• [Given task A] From the Visual Basic post, list every member declared in the enumeration TestEnum.
• [Given task B] Please translate this sentence from the Visual Basic post into French: "I agree that simplicity is the best way to go, but simplicity at the cost of clarity is detrimental."
• [Given task C] Decide whether each statement agrees with the Visual Basic post, answering yes or no and quoting the words of the post that settle it: (i) The code shown fails to compile. (ii) The value of str ends up equal to "e". (iii) MethodThatReturnsAString takes one parameter.

Monday, November 2, 2009

Why VB Wastes My Time: Reason 1

I'm not really a huge fan of the Visual Basic language in general, but there are just some days where it ends up really wasting my time. The code for a project I'm working on contains, or rather contained code similar to this:
Public Enum TestEnum
    Foo = 1
    Bar
    Baz
End Enum

'...

Dim enum_value as TestEnum = MyEnum.Foo
Dim str as String = MethodThatReturnsAString(enum_value)

'...

Private Function MethodThatReturnsAString() As String
    Return "Hello World!"
End Function
What you see above compiles perfectly fine. And it does, even, return a value. But you're looking at this code and contemplating WHY it compiles fine. I stared at this for a good while before I had to add another brain to the mix. But, just to give those who are smarter than me a bone before giving the puzzle away, the value of str would equal "e". For some of you, that may have done it, you now know what's going on. The rest of you may require a little background on the design of the Visual Basic language. I agree that simplicity is the best way to go, but simplicity at the cost of clarity is detrimental.

VB Simplification 1: Parentheses to delineate Function/Subroutine parameters are optional in certain circumstances. So assigning to a variable the value of a parameterless function, right hand part of the assignment may not look any different than a variable?

VB Simplification 2: Parentheses have a dual purpose in VB. Method parameters (as common in most languages) & the index operator (in C based languages this is the square brackets []). During an assignment, the right hand side can easily be mistaken as a method call.

The full blow solution, if you have yet to come up with it yourself, goes like this:
  1. MethodThatReturnsAString returns "Hello World!"
  2. As MethodThatReturnsAString does not take any parameters and therefore the parentheses are not necessary. The compiler, avoiding a compile error, assumes that the value of enum_value is not a parameter, but indeed an indexer to the string that was just returned.

• [Supplied data]
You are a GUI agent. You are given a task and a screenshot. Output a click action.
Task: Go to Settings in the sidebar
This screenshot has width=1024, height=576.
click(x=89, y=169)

• [Expected output A] Foo, Bar, Baz

• [Expected output B] Je suis d'accord pour dire que la simplicité est la meilleure voie à suivre, mais la simplicité au détriment de la clarté est nuisible.

• [Expected output C]
(i) No: "What you see above compiles perfectly fine."
(ii) Yes: "the value of str would equal "e""
(iii) No: "MethodThatReturnsAString does not take any parameters"